İKTİSAT YAZARININ VİCDAN MUHASEBESİ
Ege Cansen
Hürriyet Gazetesi, 09 Ocak 2010
                         
...................
 
...................

KONU ne olursa olsun iktisadi tartışmalar özünde insanla ilgilidir.

Çünkü iktisatta insan vardır. İktisadi sorunların insanla ilişkisi beş ana başlık altında incelenebilir.

1) Büyüme, halkın refahı nasıl artar.
2) Fiyat istikrarı, enflasyon; hayat pahalılığı ile savaş.
3) Milli gelir dağılımı, paylaşımda adalet.
4) İşsizlik, diğer bir değişle iş bulma.
5) Teşebbüs hürriyeti ve rekabetin korunması.

İktisat yorumcusu, işleyeceği konuya her yönden bakar. Olayın ayrıntısına girmeden “parçanın bütünle ilişkisini” anlamaya çalışır. Yetkililerin izleyebileceği yolların, alabileceği kararların artılarını ve eksilerini görebilmek için uğraşır. Önyargılarından, taraf tutma eğilimlerinden ve korkularından sıyrılır. Mümkün mertebe kendi kendini sansürlemekten kaçınır. Bunun için vicdanını devreye sokar. Tercihini “optimum” olan seçenekten yana kullanır. Yani “en fazla kişiye en yüksek faydayı” sağlayan alternatifi savunur. Bu tavır, benimsediği ahlak felsefesinin de temelidir.



İki hafta önce eczane sahiplerinin, ticari ayrıcalıklarına dayalı “eczaneler arası rekabeti engelleyen” toplu kepenk kapama eylemlerini onaylamadığımı yazdım. Bunu yazarken eczane sahibi eczacıları mutlu etmeyeceğimin farkındaydım ama yazdım. Derken Tekel’in “işi kalmamış işçilerinin” işsiz kalan özel sektör işçilerinin gıkı çıkmazken, kamu çalışanı olmanın ayrıcalığına dayanarak yaptıkları eylemler gündeme geldi. Bir anlaşma sağlansın, olumsuz tutumumu sonra açıklarım diye bu konuya girmedim. Yazıma ambargo koydum, hatta düpedüz sansür uyguladım, hata ettim. Yılbaşı ile birlikte memur maaşlarına ve vergilere yapılan zamlar yürürlüğe girdi. “Maaşlara yapılan zam az, vergiye yapılan zam çoktur” diyemedim; sustum. Çünkü devletin kimden alıp kime vermesi gerekir sorununa farklı bir çözüm geliştiremedim.
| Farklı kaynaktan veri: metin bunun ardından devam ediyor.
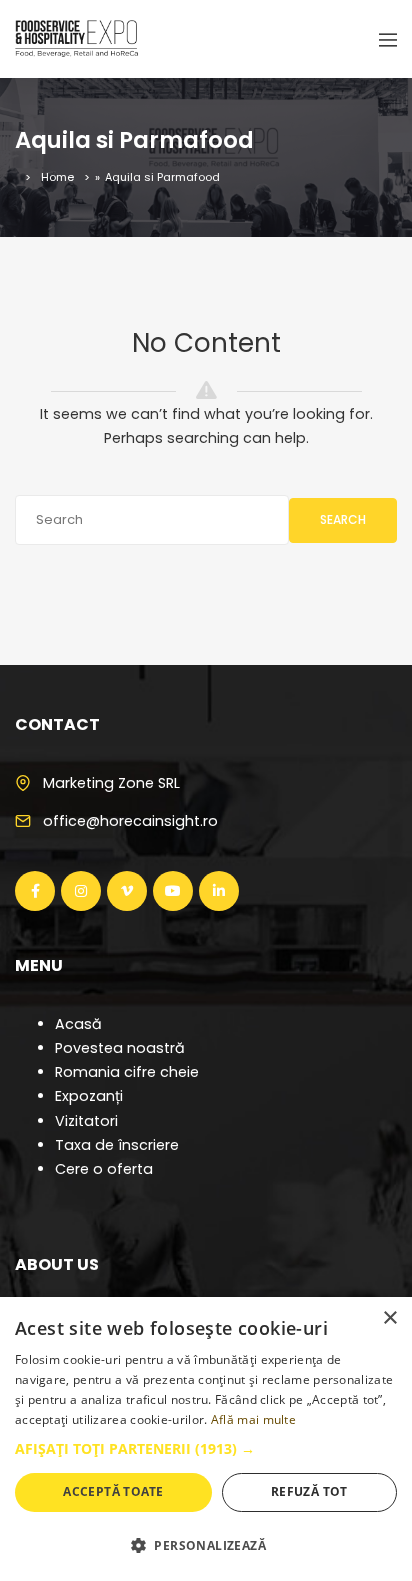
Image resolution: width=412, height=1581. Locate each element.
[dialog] (206, 1439)
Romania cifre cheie (127, 1072)
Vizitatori (86, 1121)
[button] (206, 1449)
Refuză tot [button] (309, 1491)
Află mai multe (253, 1419)
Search (343, 519)
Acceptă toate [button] (113, 1491)
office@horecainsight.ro (130, 821)
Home (57, 177)
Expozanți (89, 1096)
2009 yılı Türkiye’nin milli geliri yüzde 6 kadar azaldı. Yüzde 1 dolayında nüfus artışı da hesaba katılırsa, Türk milletinin kişi başına geliri yüzde 7 düştü. Bir an için gelir dağılımında hiçbir değişiklik olmadı sayalım. Bunun anlamı her Türk vatandaşının reel (enflasyon arındırılmış) geliri yüzde 7 düşmüş demektir.

Aslında 2009 yılında harcanabilir milli gelir azalması yüzde 7 değil yüzde 10’dur. Çünkü harcanabilir milli geliri, üretilen milli gelirden fazla hale getiren cari işlem açığının yani “el parası yemenin milli gelire oranı” 2009’da en az yüzde 3 düşmüştür.

Hükümetin elinde (IMF veya el âleme borçlanma hariç) halkın bu gelir kaybını hızla telafi edecek kocaman bir “sihirli değnek” yoktur ama çok daha kötü şartlar altında bile, iktidarların elinde yandaşlarını zengin etmeye yetecek büyüklükte bir “sihirli değnek” her zaman vardır.

Son Söz: Küçük pencereden bakan manzaranın tamamını göremez.